Buch zu Landeshymnen: "Stecken tief im Nationalismus fest"
Gemeinsam mit den Autoren Christoph Janacs und Ludwig Laher widmet sich Ruiss auf 150 Seiten der Herkunft und Entstehungsgeschichte der acht Landeshymnen zwischen Vorarlberg und dem Burgenland, während Wien aus der historischen Verbindung als Teil von Niederösterreich über keine Hymne verfügt. Fazit: "Die Landeshymnen stecken tief im Nationalismus fest und weisen keine Aspekte demokratischer Natur auf", so Ruiss. Michaela Schachner, Geschäftsführerin des Anton Pustet Verlags, sieht in der aktuell vermehrt zu Tage tretenden und durch das jüngste Ergebnis der Nationalratswahl bestätigten "verheerenden Geschichtsvergessenheit die Notwendigkeit, sich mit der Herkunft unserer Symbole zu beschäftigen". Die "akribische Recherche" des Herausgebertrios habe "Absurdes und Wahnwitziges zu Tage gefördert, das sture Festhalten am Gestrigen" gebe tiefe Einblicke in die österreichische Verfasstheit. Tenor aller Beteiligten: "Wir müssen im Hier und Heute Verantwortung übernehmen."
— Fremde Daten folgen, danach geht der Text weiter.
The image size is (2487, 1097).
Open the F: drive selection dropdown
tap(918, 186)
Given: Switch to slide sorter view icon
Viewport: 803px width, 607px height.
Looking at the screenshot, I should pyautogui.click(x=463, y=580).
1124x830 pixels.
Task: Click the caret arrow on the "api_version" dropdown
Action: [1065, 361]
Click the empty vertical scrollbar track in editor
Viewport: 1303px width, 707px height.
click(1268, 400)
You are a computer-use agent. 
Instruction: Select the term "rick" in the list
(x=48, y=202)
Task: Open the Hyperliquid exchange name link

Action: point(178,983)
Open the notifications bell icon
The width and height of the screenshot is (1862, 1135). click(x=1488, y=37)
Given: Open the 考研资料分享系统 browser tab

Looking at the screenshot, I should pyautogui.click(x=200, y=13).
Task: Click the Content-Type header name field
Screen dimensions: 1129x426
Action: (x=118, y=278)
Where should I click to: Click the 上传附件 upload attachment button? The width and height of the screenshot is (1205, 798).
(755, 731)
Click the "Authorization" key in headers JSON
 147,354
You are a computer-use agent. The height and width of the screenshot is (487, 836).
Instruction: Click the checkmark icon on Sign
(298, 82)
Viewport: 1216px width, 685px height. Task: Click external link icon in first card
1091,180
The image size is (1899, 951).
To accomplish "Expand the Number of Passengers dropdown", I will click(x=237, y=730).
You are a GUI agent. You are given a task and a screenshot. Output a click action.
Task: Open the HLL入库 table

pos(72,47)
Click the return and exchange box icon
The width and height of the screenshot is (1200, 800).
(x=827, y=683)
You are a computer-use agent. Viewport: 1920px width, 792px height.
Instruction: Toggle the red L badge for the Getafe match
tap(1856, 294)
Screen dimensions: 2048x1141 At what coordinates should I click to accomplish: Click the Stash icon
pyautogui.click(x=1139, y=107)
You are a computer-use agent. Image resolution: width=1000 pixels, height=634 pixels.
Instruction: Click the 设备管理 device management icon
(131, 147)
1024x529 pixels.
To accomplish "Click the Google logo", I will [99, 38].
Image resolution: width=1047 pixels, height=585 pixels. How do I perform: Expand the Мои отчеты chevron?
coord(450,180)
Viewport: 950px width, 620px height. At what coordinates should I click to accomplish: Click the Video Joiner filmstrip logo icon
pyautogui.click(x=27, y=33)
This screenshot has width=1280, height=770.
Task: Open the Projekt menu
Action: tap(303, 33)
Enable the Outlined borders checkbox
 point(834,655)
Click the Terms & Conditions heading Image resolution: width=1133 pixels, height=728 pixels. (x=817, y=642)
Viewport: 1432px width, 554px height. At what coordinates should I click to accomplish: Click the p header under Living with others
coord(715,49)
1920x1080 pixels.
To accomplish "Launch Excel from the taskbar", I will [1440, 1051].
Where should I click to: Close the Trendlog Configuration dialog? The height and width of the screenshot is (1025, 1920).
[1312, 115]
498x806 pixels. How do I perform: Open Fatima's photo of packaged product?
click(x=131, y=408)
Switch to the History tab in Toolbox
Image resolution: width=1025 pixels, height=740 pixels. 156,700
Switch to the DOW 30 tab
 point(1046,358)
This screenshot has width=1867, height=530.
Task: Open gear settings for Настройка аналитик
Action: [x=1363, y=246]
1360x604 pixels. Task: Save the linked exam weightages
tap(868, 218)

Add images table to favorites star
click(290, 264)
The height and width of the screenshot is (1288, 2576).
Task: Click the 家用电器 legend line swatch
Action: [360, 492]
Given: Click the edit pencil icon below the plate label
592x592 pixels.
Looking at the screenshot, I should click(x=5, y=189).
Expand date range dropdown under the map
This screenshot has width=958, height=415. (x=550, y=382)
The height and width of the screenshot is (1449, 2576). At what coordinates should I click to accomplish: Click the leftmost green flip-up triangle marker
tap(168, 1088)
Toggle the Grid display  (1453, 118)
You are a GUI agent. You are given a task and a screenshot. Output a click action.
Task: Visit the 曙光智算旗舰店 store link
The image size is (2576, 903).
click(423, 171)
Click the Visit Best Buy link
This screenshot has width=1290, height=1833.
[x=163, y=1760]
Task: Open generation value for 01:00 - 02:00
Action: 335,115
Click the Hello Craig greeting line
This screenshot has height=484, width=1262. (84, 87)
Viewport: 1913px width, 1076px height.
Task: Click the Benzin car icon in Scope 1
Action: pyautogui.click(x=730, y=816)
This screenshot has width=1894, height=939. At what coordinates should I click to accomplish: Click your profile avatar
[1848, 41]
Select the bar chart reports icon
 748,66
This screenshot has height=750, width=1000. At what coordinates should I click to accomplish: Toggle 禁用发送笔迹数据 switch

Ein Beispiel für die historische Belastung ist etwa Salzburgs Hymne: So habe sich Komponist Ernst Sompeks nach der Machtübernahme der Nationalsozialisten in Österreich gebrüstet, illegales österreichisches NS-Parteimitglied gewesen zu sein, Textautor Anton Pichler wiederum war ein kriegsverherrlichender Priester. In Oberösterreich steht der Verfasser des Textes, Franz Stelzhamer, als "radikaler Antisemit", der sogar den Genozid an den Juden befürwortet habe, im Fokus. In Niederösterreich geht es um den Verfasser Franz Karl Ginzkey, der als Befürworter der Bücherverbrennungen gilt. In dem Buch ist der Geschichte jeder einzelnen Hymne eine ausführliche historische Analyse gewidmet - inklusive der bisher gescheiterten Versuche, auf politischer Ebene der Gegenwart Änderungen herbeizuführen.
Die gänzliche Abschaffung von Landeshymnen lehnte das Podium auf APA-Nachfrage ab, schließlich sei der Wunsch nach Zugehörigkeit legitim, "aber ohne dabei jemanden auszugrenzen", so Schachner. Zudem sei eine Abschaffung gerade im herrschenden Föderalismus sehr unwahrscheinlich. Besonders befremdlich findet Laher, dass die politisch Verantwortlichen in der Vergangenheit gegen jegliche Versuche, an den Texten der Hymnen etwas zu verändern, "gemauert" hätten. "Die belasteten Hymnen werden mit Zähnen und Klauen verteidigt", so der Autor. Dass Hymnen durchaus auch verändert werden können, habe nicht zuletzt die Neufassung der Bundeshymne im Jahr 2012 gezeigt, auch wenn diese von den drei Autoren als nicht besonders geglückt bezeichnet wird. Dennoch: "Hymnen dürfen durchaus ein Ablaufdatum haben. Das Beharren auf dem Status quo gleicht einem Denkverbot."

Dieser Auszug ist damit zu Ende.